*THE TASK*.
Find "This screenshot has height=579, width=1200." below and begin at its line; stop after the line with "the active switch". Output those lines exactly, without pictures.

*DATA SHOWN*.
=-=-=

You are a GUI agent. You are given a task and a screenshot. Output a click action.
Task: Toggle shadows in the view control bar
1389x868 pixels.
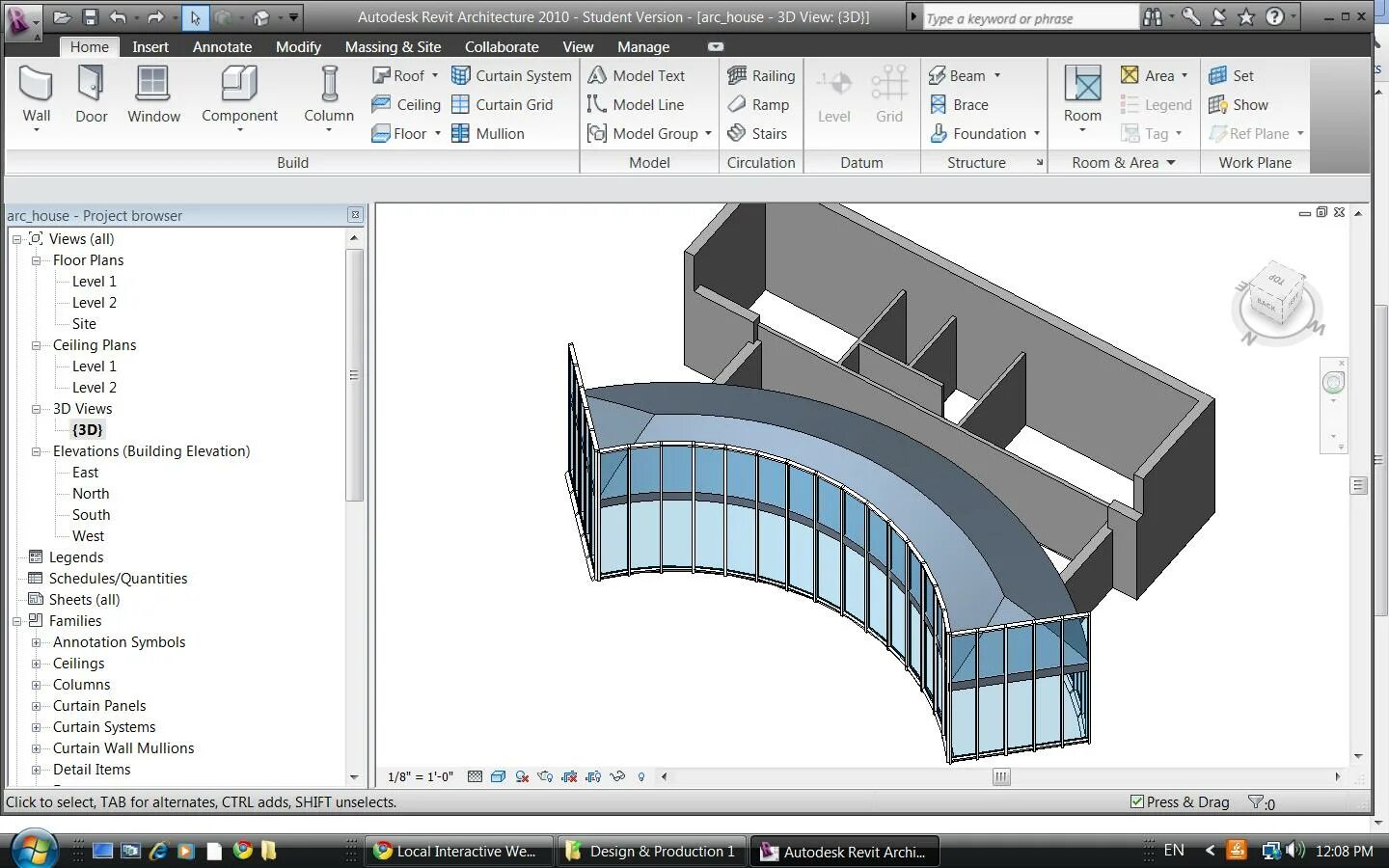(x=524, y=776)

=-=-=

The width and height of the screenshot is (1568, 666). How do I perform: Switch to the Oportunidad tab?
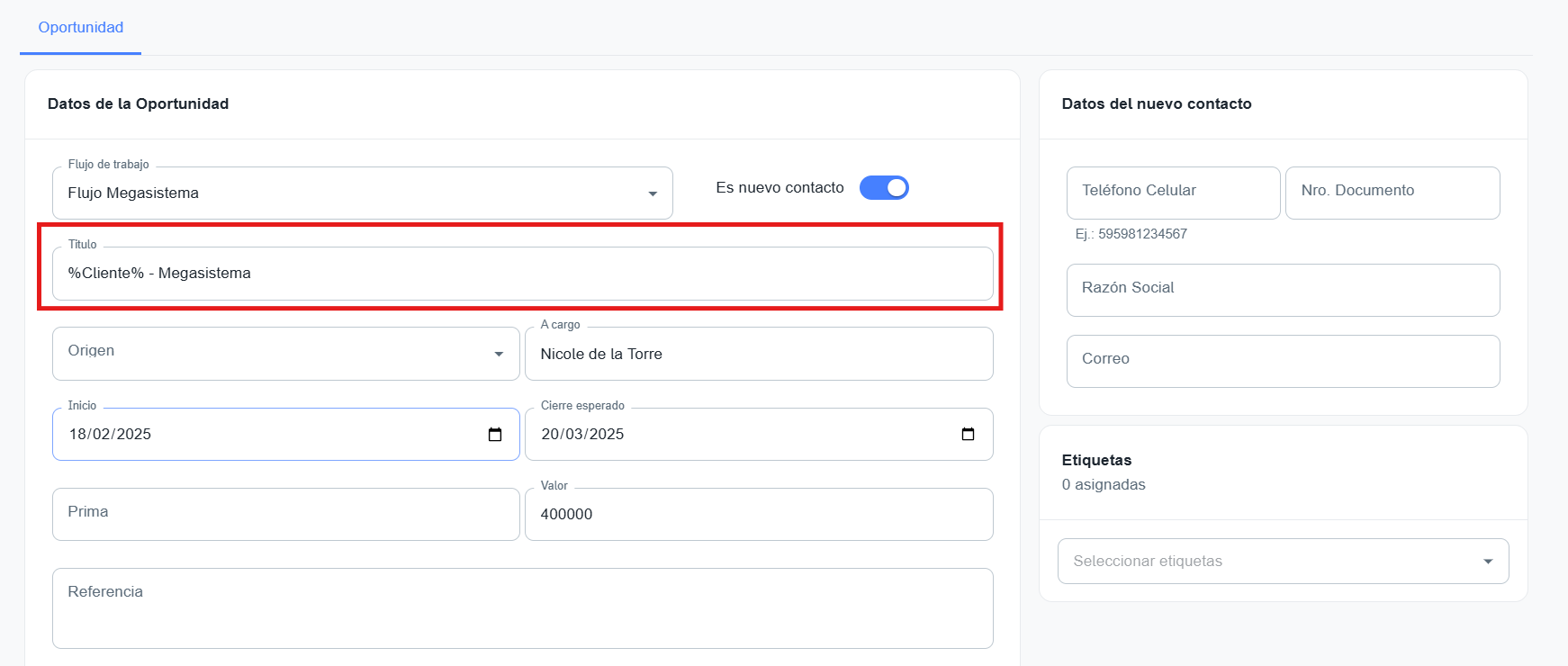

=-=-=

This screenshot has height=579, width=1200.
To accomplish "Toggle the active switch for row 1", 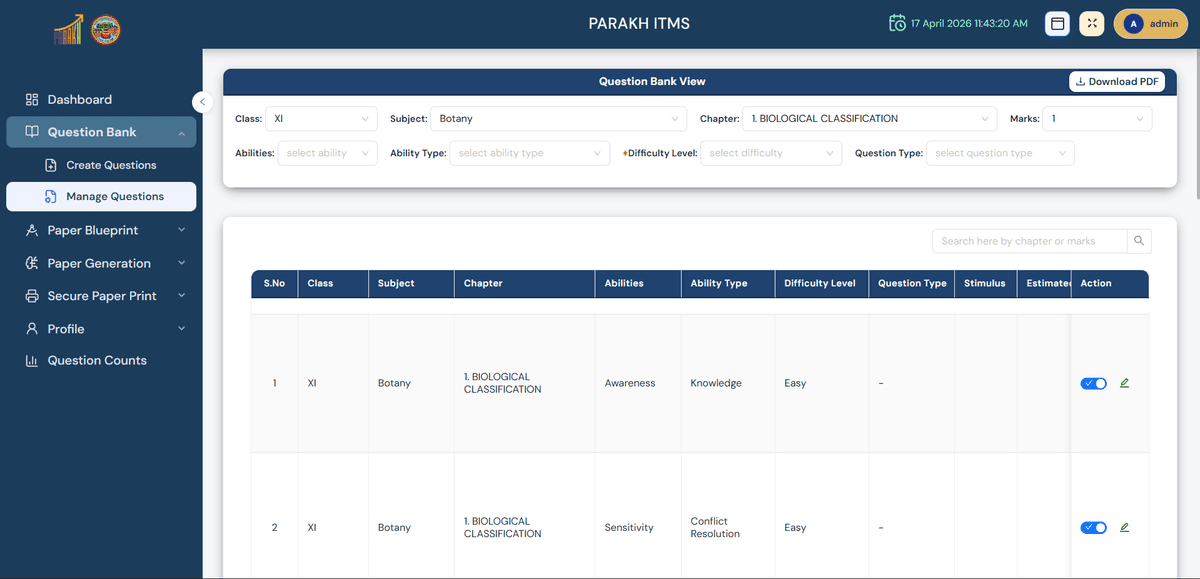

=-=-=

*EXERCISE SOLUTION*.
This screenshot has height=579, width=1200.
To accomplish "Toggle the active switch for row 1", 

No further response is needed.